Page excerpt —
Kesar (saffron) is an Indian television serial that aired on Star Plus from 19 April 2004 to 31 May 2007. The story follows the life of a young girl named Kesar.

The series was supposed to go on air as Karvachauth on Zee TV. However, as things didn't work out between the channel and production house, it was later granted permission by Star Plus and it went on air as Kesar.

Plot
Kesar (Nandini Singh) is a traditional Punjabi girl living with her large extended family in a village. She gets an offer of marriage from the wealthy Maliya family, living in a big city. Kesar marries Rudra (Nikhil Arya), the son of the Maliyas. She tries her best to cope with the sophisticated urban lifestyle of her new family. But soon she finds herself trapped in a web of deceit. It is revealed that Rudra and his mother Pam have conspired against the innocent Kesar for the sake of some valuable inheritance. Kesar's life goes through a great deal of turmoil. She finds support from Rudra's friend Abhi, who loves her selflessly. But Abhi dies a tragic and early death. His heart is transplanted into the body of Harman (Yash Tonk), who begins to experience the same feelings of love for Kesar. Meanwhile, Kesar has given birth to Rudra's daughter Muskaan. Rudra dies in a bomb blast. After many more troubles, Kesar decides to marry Harman. However, they are separated by adverse circumstances.

Going through these vicissitudes, Kesar gets a new face and identity as Kavita (played by Prachi Shah). She marries Police Commissioner Arjun Gill and brings up Abhimanyu, his son from his first marriage, as her own. She continues to miss her daughter Muskaan and her adopted son Krish. Later on, Kesar is reunited with her daughter Muskaan. The secret that Kesar and Kavita are the same person comes out before everyone. Kesar continues to live with Arjun  and Muskaan. Krish lives with Harman. Harman is married to Nupur but remains good friends with Kesar.

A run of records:
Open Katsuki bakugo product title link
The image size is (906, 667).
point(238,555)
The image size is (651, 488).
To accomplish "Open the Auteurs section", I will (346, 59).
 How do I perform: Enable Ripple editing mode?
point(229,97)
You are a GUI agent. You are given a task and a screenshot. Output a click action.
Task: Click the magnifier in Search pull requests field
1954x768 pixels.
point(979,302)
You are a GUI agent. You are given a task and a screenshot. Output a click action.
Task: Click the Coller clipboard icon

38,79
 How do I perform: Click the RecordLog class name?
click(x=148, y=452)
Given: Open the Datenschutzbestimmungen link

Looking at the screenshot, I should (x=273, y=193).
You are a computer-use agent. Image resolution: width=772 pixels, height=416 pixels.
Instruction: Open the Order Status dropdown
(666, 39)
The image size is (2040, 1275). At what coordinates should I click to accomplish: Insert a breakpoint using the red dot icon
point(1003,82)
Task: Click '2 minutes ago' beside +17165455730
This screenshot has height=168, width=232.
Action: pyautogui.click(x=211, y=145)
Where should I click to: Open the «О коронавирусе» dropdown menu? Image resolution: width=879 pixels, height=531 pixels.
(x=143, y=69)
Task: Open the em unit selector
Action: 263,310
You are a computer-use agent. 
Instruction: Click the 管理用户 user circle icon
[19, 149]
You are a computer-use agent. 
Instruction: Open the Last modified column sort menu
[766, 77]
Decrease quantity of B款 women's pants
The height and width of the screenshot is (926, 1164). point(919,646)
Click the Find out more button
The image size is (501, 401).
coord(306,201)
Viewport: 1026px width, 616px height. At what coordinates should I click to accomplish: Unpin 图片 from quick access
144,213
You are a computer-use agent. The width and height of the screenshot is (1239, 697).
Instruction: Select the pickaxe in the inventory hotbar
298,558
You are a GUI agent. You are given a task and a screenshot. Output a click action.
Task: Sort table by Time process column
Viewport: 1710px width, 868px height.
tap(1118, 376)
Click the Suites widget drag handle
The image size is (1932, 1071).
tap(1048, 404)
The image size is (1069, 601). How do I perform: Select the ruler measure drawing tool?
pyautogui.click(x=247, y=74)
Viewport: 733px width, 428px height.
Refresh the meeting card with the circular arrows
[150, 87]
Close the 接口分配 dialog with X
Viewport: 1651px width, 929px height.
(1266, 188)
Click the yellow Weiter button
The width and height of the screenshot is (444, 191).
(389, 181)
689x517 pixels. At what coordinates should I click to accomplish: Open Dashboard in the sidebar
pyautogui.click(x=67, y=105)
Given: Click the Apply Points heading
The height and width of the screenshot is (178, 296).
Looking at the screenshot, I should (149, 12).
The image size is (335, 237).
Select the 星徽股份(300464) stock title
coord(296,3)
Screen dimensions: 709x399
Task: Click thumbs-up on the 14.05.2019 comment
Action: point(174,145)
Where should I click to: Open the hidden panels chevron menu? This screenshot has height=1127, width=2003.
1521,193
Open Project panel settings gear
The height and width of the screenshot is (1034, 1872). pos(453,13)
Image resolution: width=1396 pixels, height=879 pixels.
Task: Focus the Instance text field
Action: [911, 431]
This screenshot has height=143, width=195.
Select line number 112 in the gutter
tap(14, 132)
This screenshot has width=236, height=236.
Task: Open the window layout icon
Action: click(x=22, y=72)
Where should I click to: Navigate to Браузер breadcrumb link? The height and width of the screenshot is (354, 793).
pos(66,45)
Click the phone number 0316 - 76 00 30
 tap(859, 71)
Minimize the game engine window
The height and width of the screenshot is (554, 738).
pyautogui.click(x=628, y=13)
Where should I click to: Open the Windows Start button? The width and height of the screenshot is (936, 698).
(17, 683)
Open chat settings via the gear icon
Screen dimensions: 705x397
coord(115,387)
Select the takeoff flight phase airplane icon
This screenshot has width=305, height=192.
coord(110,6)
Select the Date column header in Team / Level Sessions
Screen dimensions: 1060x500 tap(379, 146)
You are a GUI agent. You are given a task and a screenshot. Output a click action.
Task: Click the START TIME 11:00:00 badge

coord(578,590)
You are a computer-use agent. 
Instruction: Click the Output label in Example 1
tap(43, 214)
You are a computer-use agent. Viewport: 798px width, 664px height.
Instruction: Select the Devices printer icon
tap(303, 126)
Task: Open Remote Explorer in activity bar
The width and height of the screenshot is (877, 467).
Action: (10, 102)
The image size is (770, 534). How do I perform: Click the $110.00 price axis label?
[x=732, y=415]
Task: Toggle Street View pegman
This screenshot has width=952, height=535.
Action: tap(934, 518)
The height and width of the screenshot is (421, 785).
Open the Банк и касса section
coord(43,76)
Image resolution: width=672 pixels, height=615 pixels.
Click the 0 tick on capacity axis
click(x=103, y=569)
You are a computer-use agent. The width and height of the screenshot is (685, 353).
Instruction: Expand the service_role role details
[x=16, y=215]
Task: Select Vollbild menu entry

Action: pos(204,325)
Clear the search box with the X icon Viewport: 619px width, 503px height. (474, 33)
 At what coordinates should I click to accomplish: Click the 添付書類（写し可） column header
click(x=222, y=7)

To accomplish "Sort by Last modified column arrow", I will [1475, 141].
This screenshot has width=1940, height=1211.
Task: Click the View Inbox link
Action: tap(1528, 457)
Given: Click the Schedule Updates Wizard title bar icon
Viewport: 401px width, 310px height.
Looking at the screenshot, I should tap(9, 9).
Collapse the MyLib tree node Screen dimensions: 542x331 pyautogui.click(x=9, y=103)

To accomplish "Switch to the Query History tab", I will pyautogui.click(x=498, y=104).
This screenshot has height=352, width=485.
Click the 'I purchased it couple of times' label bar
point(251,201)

Directive —
From the text on the Kesar television serial, explain why the series aired on Star Plus as Kesar instead of on Zee TV as Karvachauth.

Exercise response —
The series was originally meant to air on Zee TV under the title Karvachauth, but things did not work out between that channel and the production house. Star Plus then granted permission, and it went on air there as Kesar.